Records for this task section start

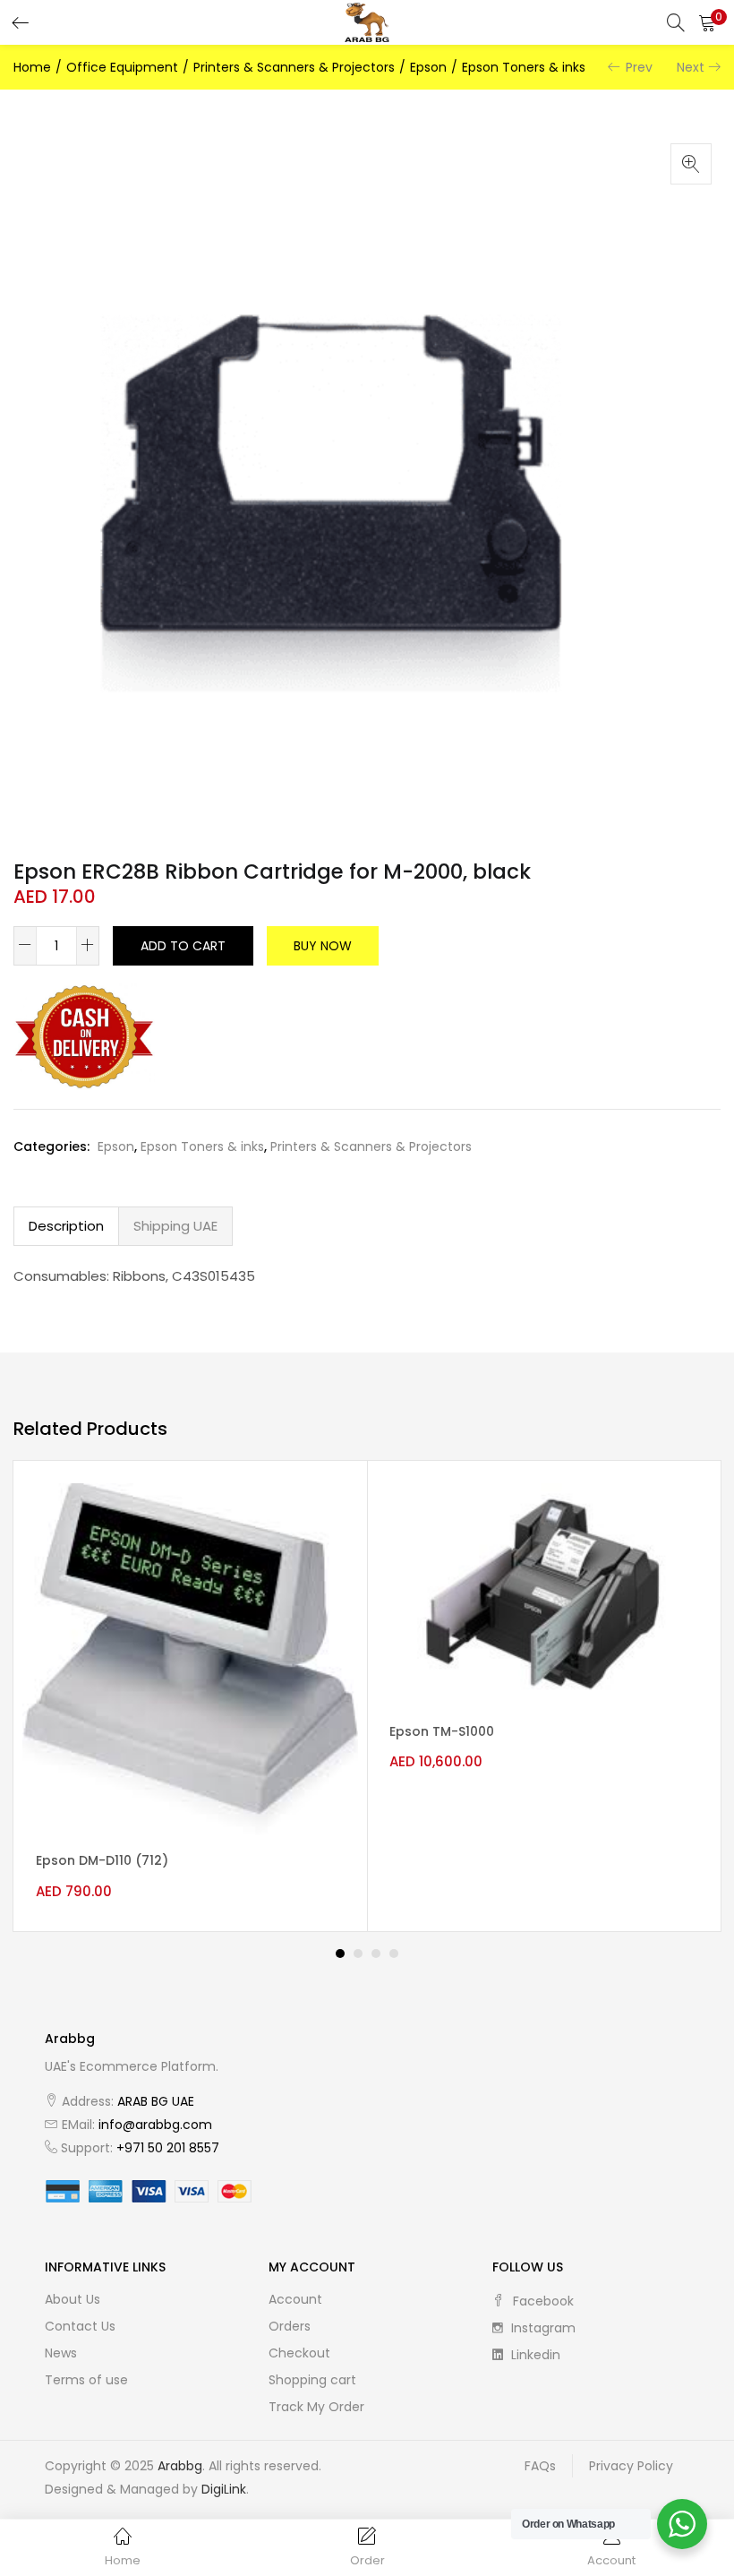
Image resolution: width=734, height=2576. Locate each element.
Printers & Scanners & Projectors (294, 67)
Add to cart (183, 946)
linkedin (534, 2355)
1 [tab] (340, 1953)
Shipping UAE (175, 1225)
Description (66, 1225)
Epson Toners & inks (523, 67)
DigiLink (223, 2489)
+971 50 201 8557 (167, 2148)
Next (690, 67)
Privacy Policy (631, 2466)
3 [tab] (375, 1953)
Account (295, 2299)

Records for this task section end

What the task asks: A word-for-word copy of the data, without its pictures, is what is needed.

Answer for the task:
Image resolution: width=734, height=2576. Locate each element.
Printers & Scanners & Projectors (294, 67)
Add to cart (183, 946)
linkedin (534, 2355)
1 [tab] (340, 1953)
Shipping UAE (175, 1225)
Description (66, 1225)
Epson Toners & inks (523, 67)
DigiLink (223, 2489)
+971 50 201 8557 (167, 2148)
Next (690, 67)
Privacy Policy (631, 2466)
3 [tab] (375, 1953)
Account (295, 2299)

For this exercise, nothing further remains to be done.